The dissenting lenders raised several issues on appeal, but refocused their argument on the bankruptcy court’s lack of constitutional authority to release the claims. Millennium filed a motion to dismiss the appeal as equitably moot, arguing that notwithstanding any supposed merits, the plan was substantially consummated and the appeal would unscramble it, thus violating the parties’ expectation of finality. The dissenting lenders countered that it would be improper to dismiss the appeal as equitably moot without first deciding whether the bankruptcy court had constitutional authority to act. The district court agreed with the dissenting lenders, finding that it could not consider the motion to dismiss “without first determining whether a constitutional defect … deprived [the bankruptcy court] of the power to issue [the] decision.”
The district court ultimately denied Millennium’s motion to dismiss and remanded on the question of constitutional authority, finding that the bankruptcy court should have a chance to revisit that issue, since the parties failed to sufficiently address it below. While the district court could have ended there, it proceeded to assess the strengths and weakness of the parties’ positions, observing that the dissenting lenders had the better of the argument. The district court found that the dissenting lenders “appear to be entitled to Article III adjudication of [their] claims” under Stern, reasoning that the claims at issue did not involve matters of “public rights” which could be assigned to a non-Article III judge, but rather were claims “between two private parties based on state common law or statutes that are not closely intertwined with a federal regulatory program.” Thus, under Stern and the Supreme Court’s subsequent decision in Wellness Int’l Network v. Sharif, 135 S. Ct. 1932 (2015), “no final order could be entered on such claims by an Article I court, barring consent of the parties….” The district court also rejected Millennium’s argument that Stern was inapplicable because the releases did not adjudicate any claims, reasoning that the “release, which permanently extinguished [the lenders'] claims, is tantamount to resolution of those claims on the merits against [the lenders].”

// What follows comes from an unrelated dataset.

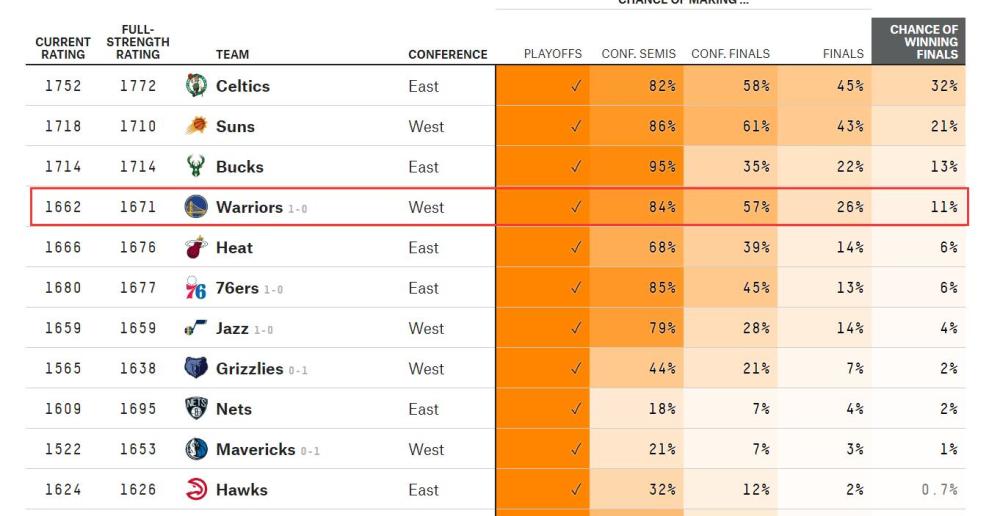Sort by Current Rating column header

Finally, the district court declined to adopt Millennium’s suggestion that any constitutional infirmities could be “cured and mooted” through de novo review, reasoning that the bankruptcy court did not adjudicate the merits of the claims, but rather simply extinguished them, leaving nothing of substance for the district court to review.
While not a binding precedent, the decision is significant for a few reasons.
First, while parties before the Delaware bankruptcy court could structure around Millennium by requiring consent of the affected party, which in practice would bring the non-debtor, third-party release in compliance with the earlier Washington Mutual standard, the district court’s decision could affect future venue decisions where the parties seek non-consensual releases. This is because other courts—namely, the Bankruptcy Courts for the Southern District of New York and District of Massachusetts—have rejected Stern challenges in this context. See In re MPM Silicones, 2014 WL 4436335 (Bankr. S.D.N.Y. Sept. 9, 2014); In re Charles Street African Methodist Episcopal Church of Boston, 499 B.R. 66 (Bankr. D. Mass 2013). Thus, to the extent more than one venue option is available, debtors may rethink their venue choices.
Second, for those courts that allow non-consensual, third-party releases, but where the precedent precedes Stern or the court has not faced a similar challenge, Millennium potentially casts doubt on the continued validly of that precedent. Simply put, without constitutional authority to adjudicate the claims at issue, the court cannot release them, whether or not prior decisions allowed it. And at least under Millennium, the district court’s de novo review cannot cure the problem.
Finally, while the extent to which Millennium catches on remains to be seen, for the time being, dissenting creditors and other parties may be more likely to challenge the propriety of non-debtor, third-party releases, citing the decision for support.